Search the entries below. Return every line that has "pixels" in it.

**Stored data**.
________

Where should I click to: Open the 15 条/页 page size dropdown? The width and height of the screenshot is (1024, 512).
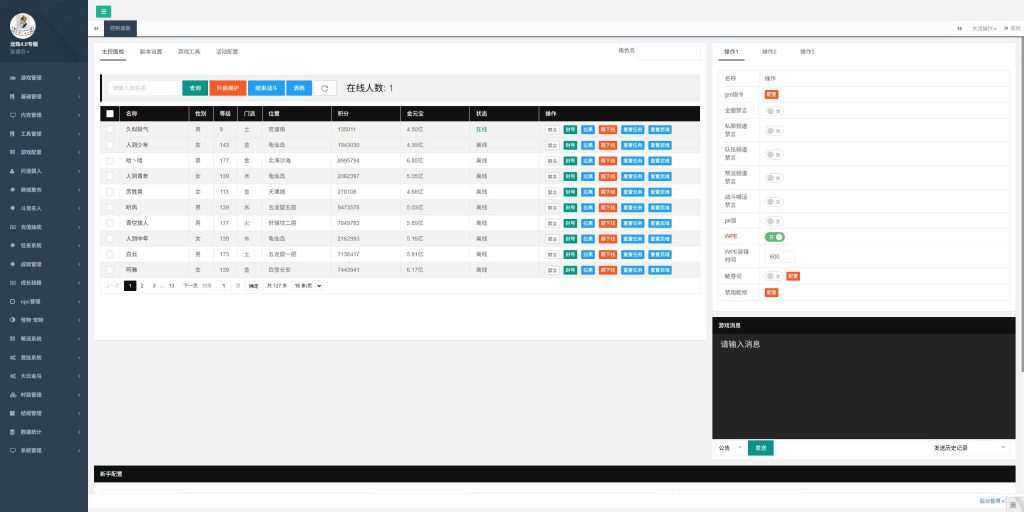click(x=308, y=286)
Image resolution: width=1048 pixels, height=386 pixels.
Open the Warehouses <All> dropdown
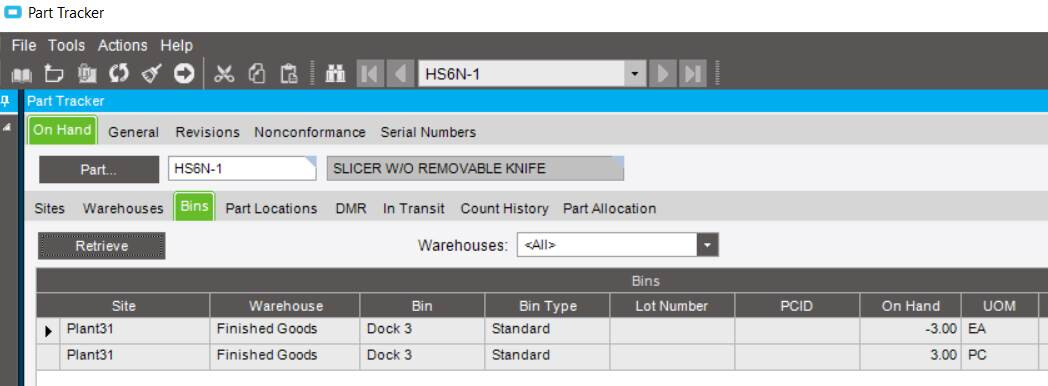click(x=708, y=246)
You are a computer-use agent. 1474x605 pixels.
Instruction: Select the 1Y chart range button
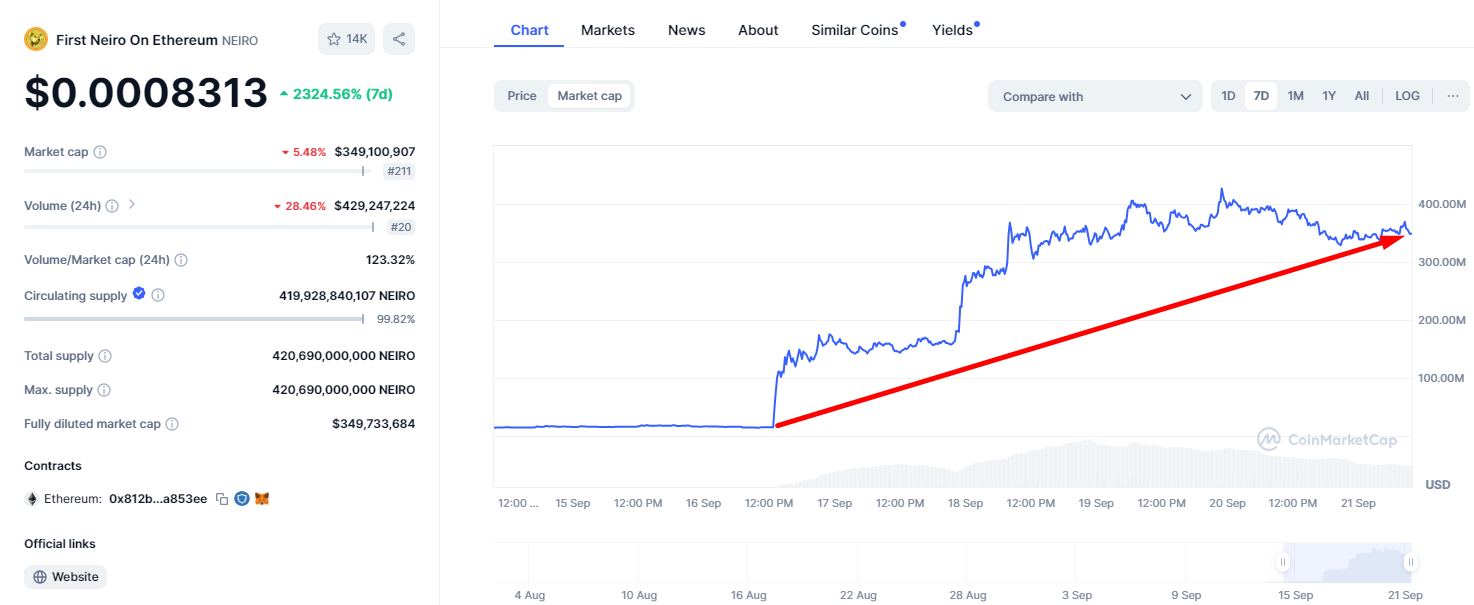pyautogui.click(x=1329, y=96)
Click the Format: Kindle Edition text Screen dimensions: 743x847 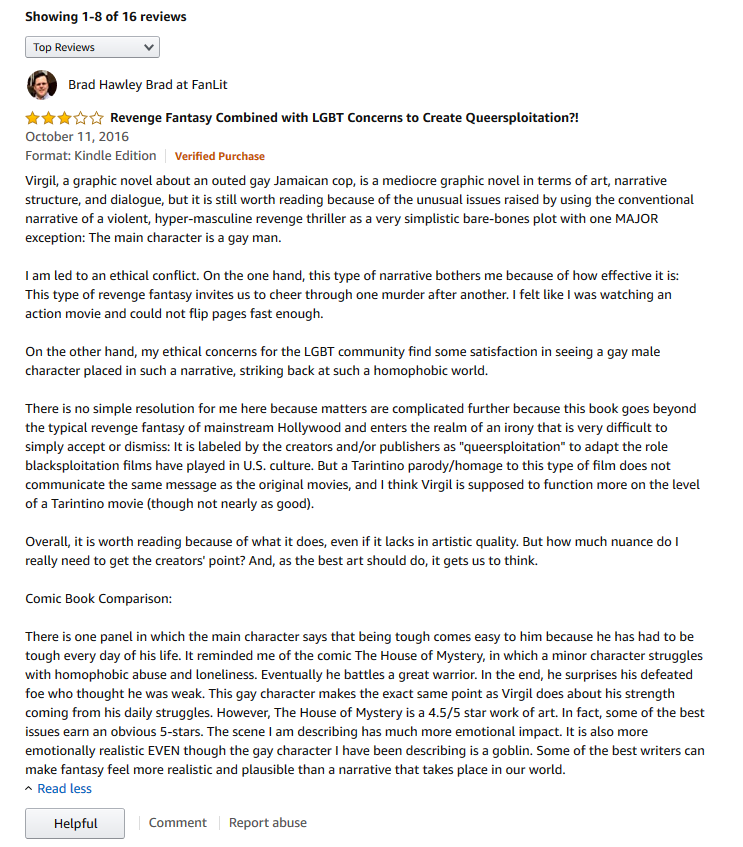coord(91,156)
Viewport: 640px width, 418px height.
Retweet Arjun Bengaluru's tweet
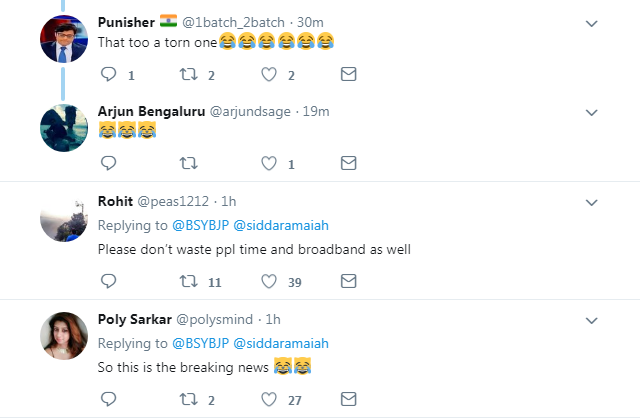click(x=187, y=163)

________

**The answer**.
Image resolution: width=1048 pixels, height=386 pixels.
You are a computer-use agent. 1474x605 pixels.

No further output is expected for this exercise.